Les personnes atteintes d’une ostéoporose sévère et qui font des fractures à répétition sont traitées par thérapie anabolique, qui stimule la production de nouveau tissu osseux. « Pour l’instant, nous ne disposons que d’un médicament et les conditions de son administration sont très strictes. Mais bientôt, pour ces patients, une nouvelle thérapie de reconstitution des os sera disponible en Belgique. »

LES HORMONES

Les femmes qui prennent un traitement hormonal substitutif contre les soucis liés à la ménopause sont protégées contre l’ostéoporose. Pour elles, la prise de médicaments n’est pas recommandée. « Mais nous ne prescrivons pas pour autant ce type d’hormones en traitement de première intention contre l’ostéoporose.

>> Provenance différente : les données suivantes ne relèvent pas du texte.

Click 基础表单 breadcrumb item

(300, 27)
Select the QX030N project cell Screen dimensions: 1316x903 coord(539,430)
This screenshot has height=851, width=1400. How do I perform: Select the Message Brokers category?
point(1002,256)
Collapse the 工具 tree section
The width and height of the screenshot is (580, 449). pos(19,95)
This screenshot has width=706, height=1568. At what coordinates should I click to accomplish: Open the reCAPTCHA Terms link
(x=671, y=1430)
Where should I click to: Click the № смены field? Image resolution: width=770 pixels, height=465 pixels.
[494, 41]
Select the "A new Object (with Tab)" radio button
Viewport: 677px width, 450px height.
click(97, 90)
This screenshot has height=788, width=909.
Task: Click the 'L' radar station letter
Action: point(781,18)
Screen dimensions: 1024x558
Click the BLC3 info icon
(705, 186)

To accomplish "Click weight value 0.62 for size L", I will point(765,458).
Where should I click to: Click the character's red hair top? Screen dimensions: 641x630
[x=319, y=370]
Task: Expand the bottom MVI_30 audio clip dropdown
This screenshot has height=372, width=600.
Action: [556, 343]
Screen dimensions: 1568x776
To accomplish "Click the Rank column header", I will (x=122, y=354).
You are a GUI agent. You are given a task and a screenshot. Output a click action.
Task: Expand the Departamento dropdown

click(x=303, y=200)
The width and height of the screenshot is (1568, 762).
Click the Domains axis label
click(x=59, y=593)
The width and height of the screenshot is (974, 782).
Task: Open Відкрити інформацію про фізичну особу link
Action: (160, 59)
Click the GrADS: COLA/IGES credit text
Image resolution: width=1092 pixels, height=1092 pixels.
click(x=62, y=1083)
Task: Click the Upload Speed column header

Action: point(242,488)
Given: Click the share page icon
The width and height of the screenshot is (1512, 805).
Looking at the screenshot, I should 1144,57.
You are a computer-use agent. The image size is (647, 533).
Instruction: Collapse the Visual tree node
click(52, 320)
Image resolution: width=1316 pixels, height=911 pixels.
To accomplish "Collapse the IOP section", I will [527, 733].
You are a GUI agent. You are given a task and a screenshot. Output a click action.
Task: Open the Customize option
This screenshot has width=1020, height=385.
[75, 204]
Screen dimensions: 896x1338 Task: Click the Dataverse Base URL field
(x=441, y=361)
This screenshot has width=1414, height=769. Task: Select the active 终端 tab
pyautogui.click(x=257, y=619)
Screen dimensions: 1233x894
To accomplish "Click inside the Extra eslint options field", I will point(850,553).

Les femmes de moins de 65 ans qui souffrent d’ostéoporose et ne prennent aucun traitement hormonal peuvent se voir prescrire un modulateur sélectif des récepteurs aux oestrogènes qui, comme son nom l’indique, agit sur les récepteurs d’oestrogènes. Cela permet de réduire le risque de fracture vertébrale sans devoir subir les inconvénients d’une hormonothérapie. »

Comment freiner l’ostéoporose

  • Toutes les activités mettant les os à l’épreuve ont de l’intérêt, car elles limitent la perte osseuse. Pour avoir un effet sur la masse osseuse, il faut pratiquer un sport assez intensif. Pensez au jogging ou à la marche rapide (+ de 6 km/h).
  • Ces efforts doivent être complétés par un programme d’exercices d’équilibre (tai chi ou yoga) et d’entraînement musculaire. Car des muscles bien développés protègent et renforcent les os, et aident également le corps à mieux anticiper toute situation, y compris à prévenir les chutes.
  • Consommez suffisamment de calcium. Mettez 5 produits laitiers au menu chaque jour.
  • Un apport suffisant en vitamine D est très important. Pour y arriver, on s’expose au soleil en marchant, visage et bras découverts aussi souvent que possible, entre 11 heures et 15 heures. On consomme aussi des poissons gras, des oeufs et de la viande. On peut se supplémenter pour éviter tout carence.